There is even more evidence that Trump isn’t familiar with the content of the Bible he claims is his “favorite book.” On August 26, 2015, Bloomberg reporters Mark Halperin and John Heilemann asked him to mention his one or two favorite Bible verses. He stammered and said, "Well, I wouldn't want to get into it because to me that's very personal."

In order to compensate for this embarrassment, about a month later, he tried to prove that he did, in fact, have some familiarity with the Bible. So, during an interview with the Christian Broadcasting Network, he said his favorite verse in the Bible was "Proverbs, the chapter 'never bend to envy.'" Problem is, Christians say such a verse doesn’t exist anywhere in the Bible.

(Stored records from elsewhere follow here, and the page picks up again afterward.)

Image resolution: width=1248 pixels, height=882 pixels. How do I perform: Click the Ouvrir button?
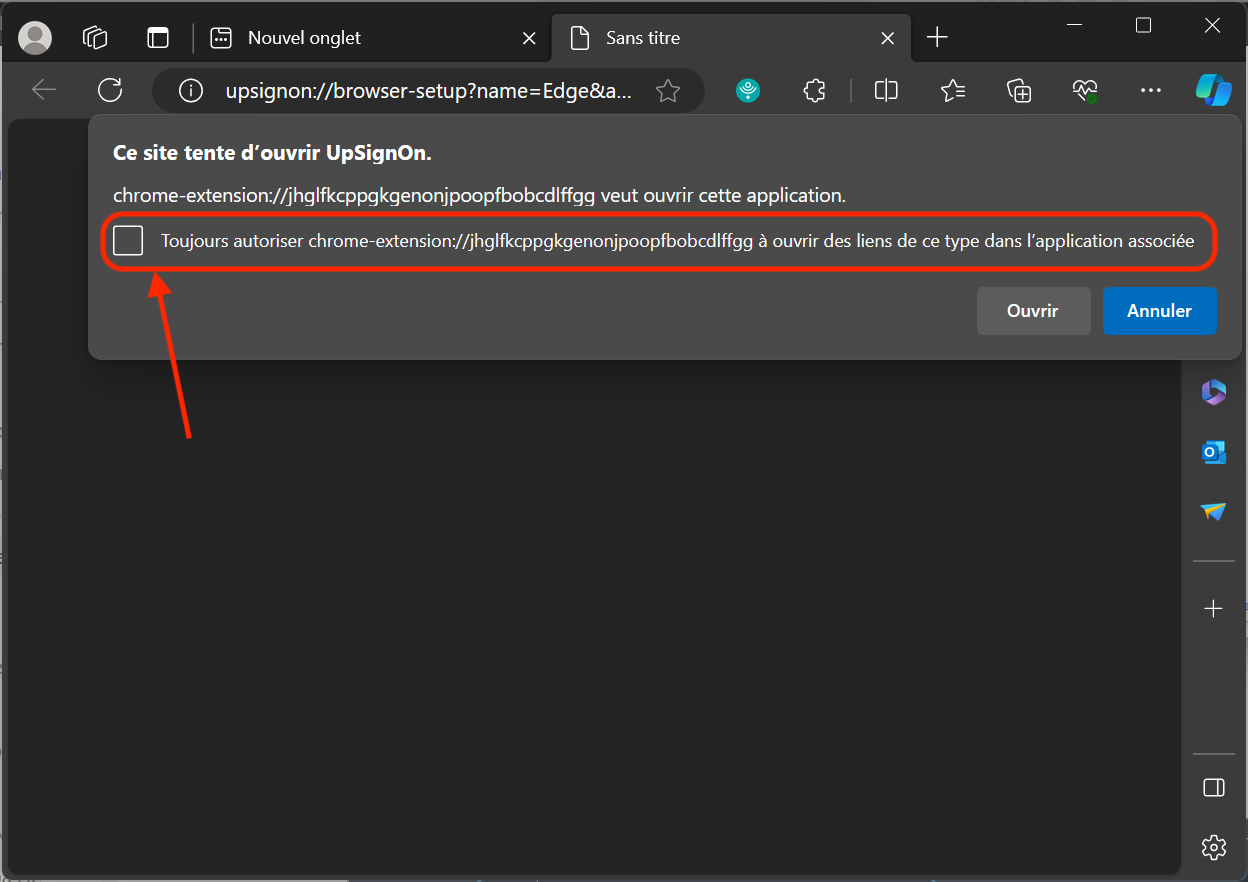coord(1032,311)

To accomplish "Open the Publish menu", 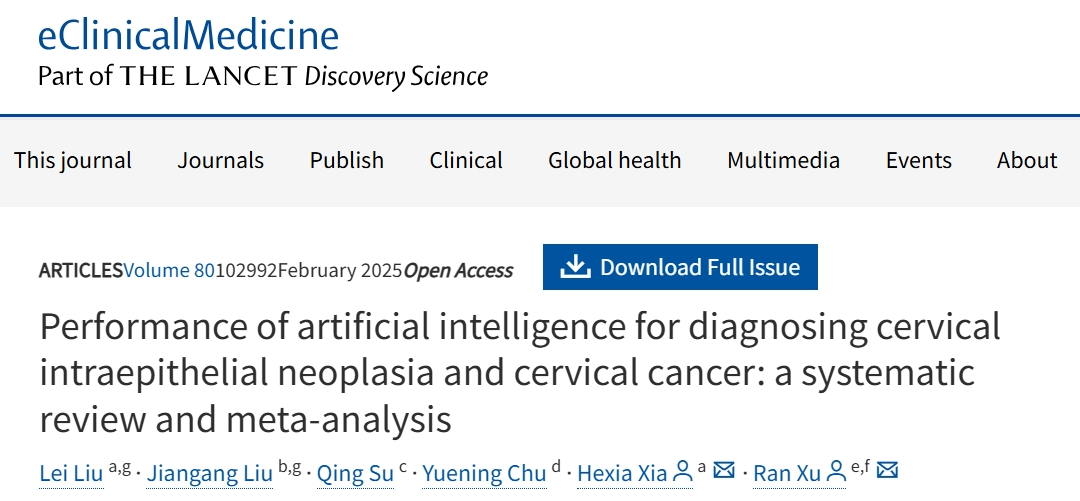I will pyautogui.click(x=347, y=160).
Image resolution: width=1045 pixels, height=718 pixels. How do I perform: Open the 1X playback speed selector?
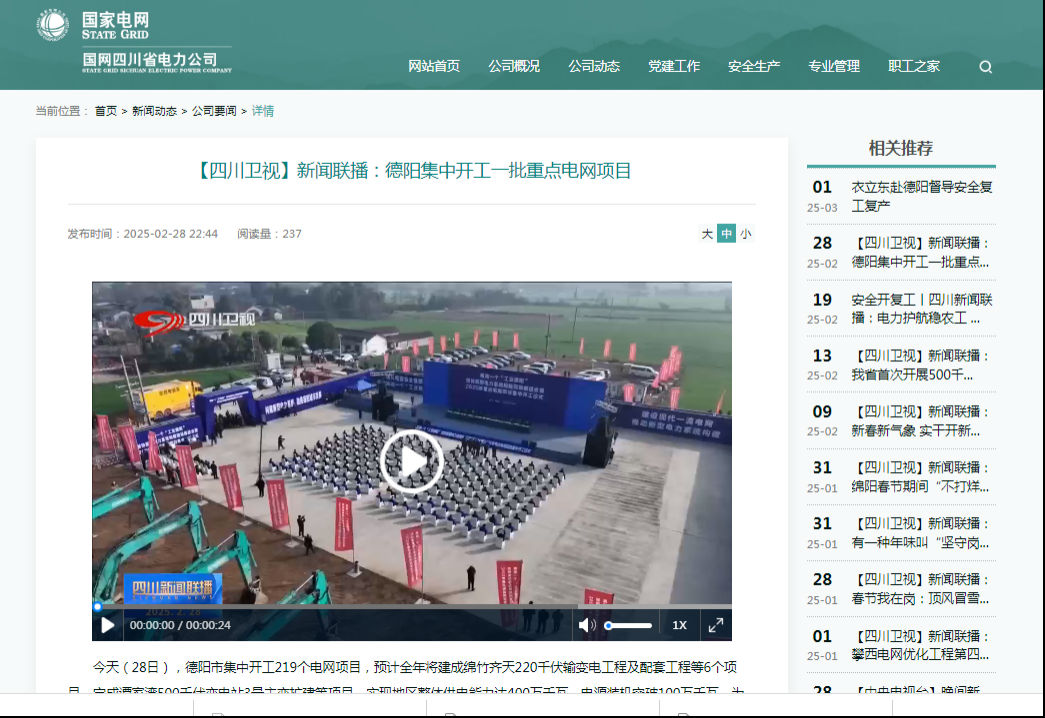coord(679,625)
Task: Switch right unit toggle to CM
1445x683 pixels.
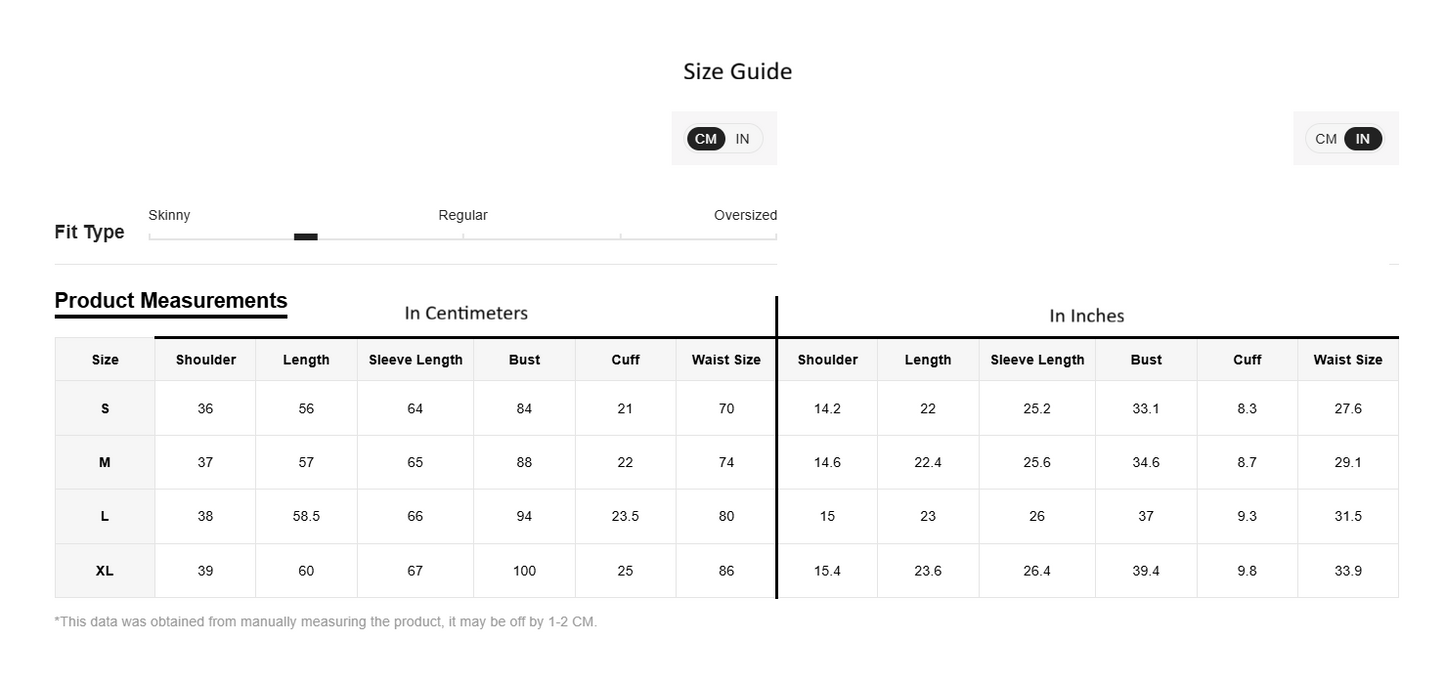Action: tap(1326, 139)
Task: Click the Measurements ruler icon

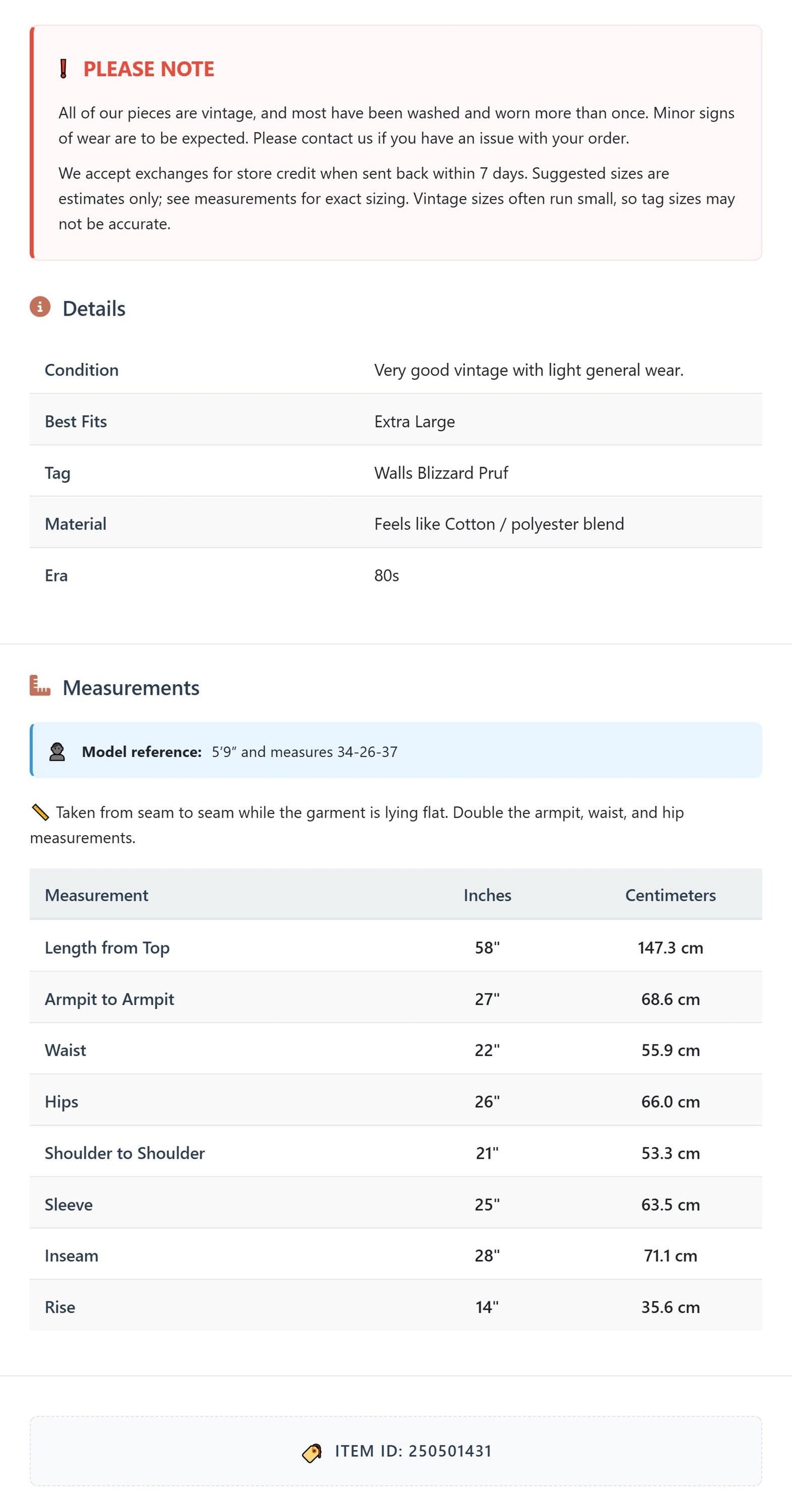Action: pyautogui.click(x=40, y=686)
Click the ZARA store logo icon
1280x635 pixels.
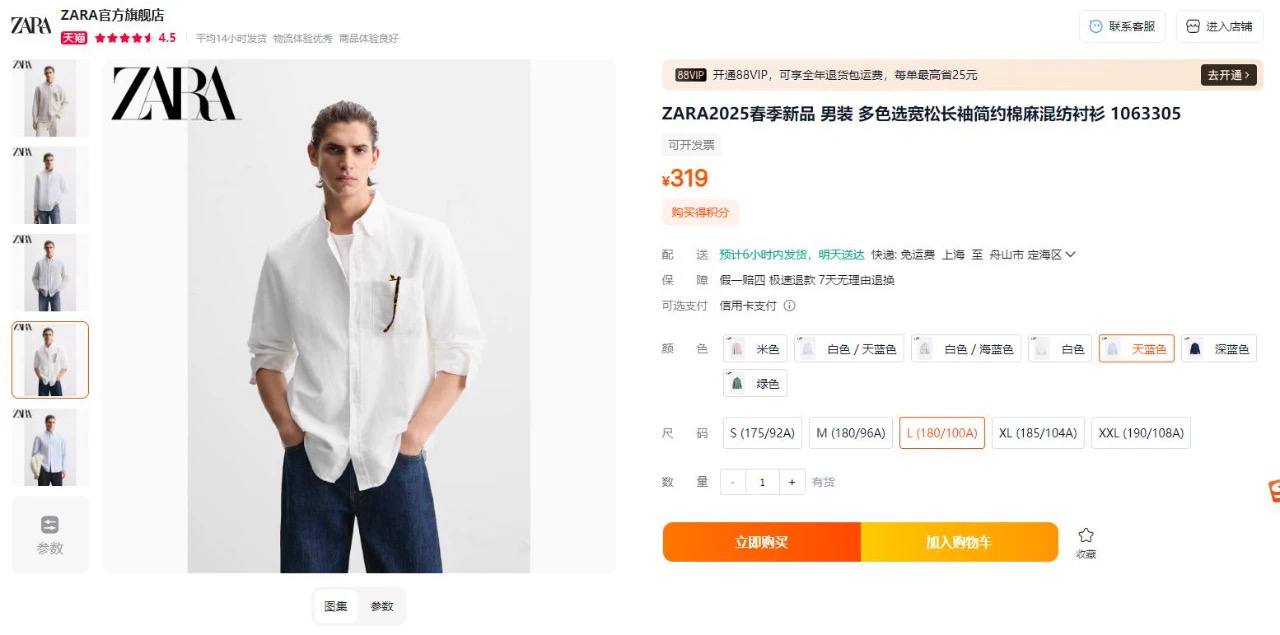[31, 25]
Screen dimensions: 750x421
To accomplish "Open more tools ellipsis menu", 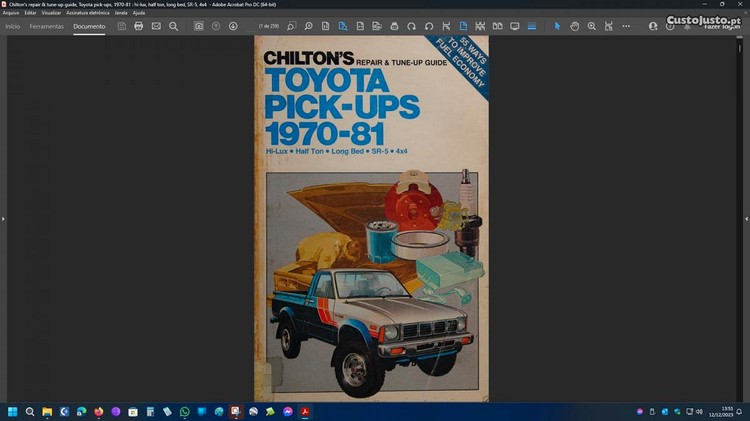I will pos(626,26).
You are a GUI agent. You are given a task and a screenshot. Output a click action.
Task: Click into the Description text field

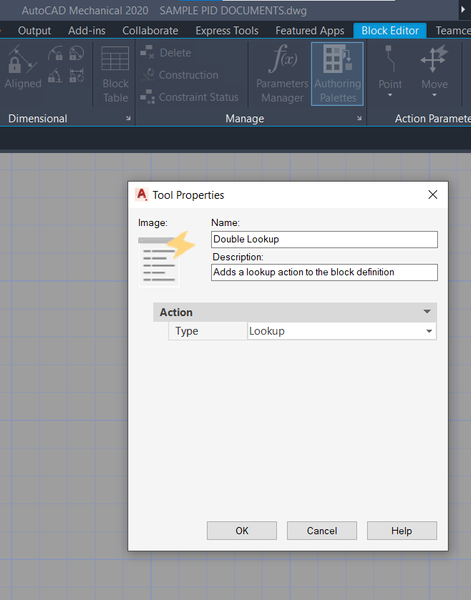(x=324, y=272)
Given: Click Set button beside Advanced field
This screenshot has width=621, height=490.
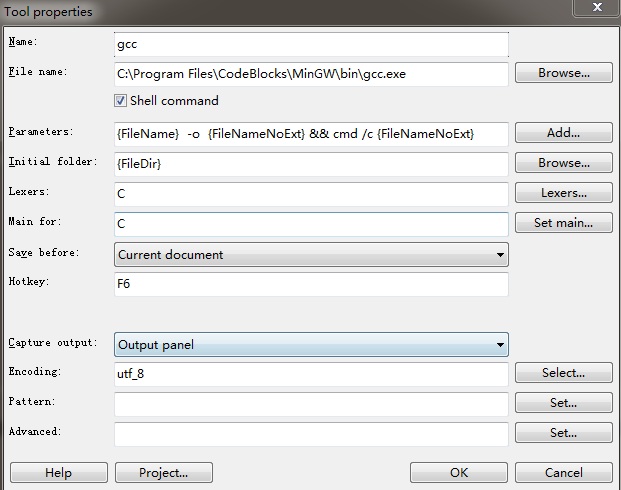Looking at the screenshot, I should (x=563, y=433).
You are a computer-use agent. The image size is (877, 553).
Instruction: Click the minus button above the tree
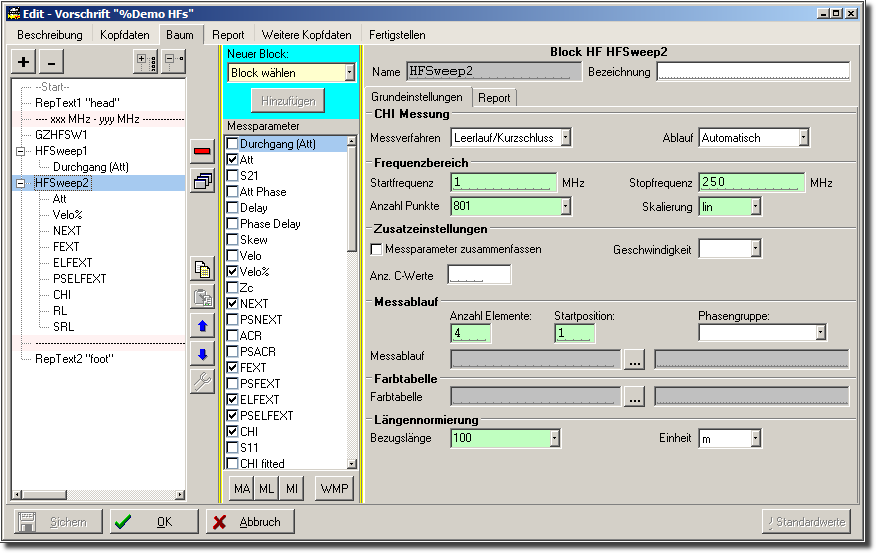(x=52, y=62)
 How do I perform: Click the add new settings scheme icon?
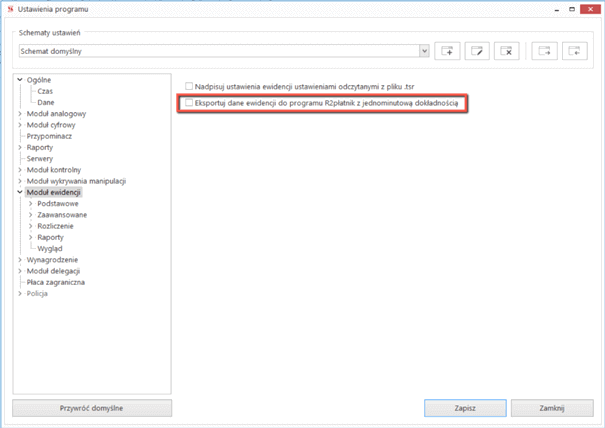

Again, on April 14, 2016 New York radio host Bob Lonsberry asked Trump to name his favorite Bible verse. After hemming and hawing and prevaricating, he finally said “an eye for an eye” was his favorite Bible verse. Even a non-Christian like me knows that Jesus repudiated that verse in the New Testament. Many American Christians pointed out that in Matthew (5:38-42) Jesus said, "Ye have heard that it hath been said, An eye for an eye, and a tooth for a tooth: But I say unto you, That ye resist not evil: but whosoever shall smite thee on thy right cheek, turn to him the other also.”

Finally, Trump doesn’t even go to church. During a campaign stop in South Carolina last year, Trump said he was a "Presbyterian Protestant” who goes to the “Marble Collegiate Church” in New York. The very next day, the church issued a statement saying although Trump’s late parents were “active members” of the church, Trump “is not an active member of Marble," a polite way to say he lied about being a member of the church.

So, Trump, on whose behalf some religiously inspired fringe Nigerian websites invented a pitiful lie against Buhari, isn’t even the Christian they think he is.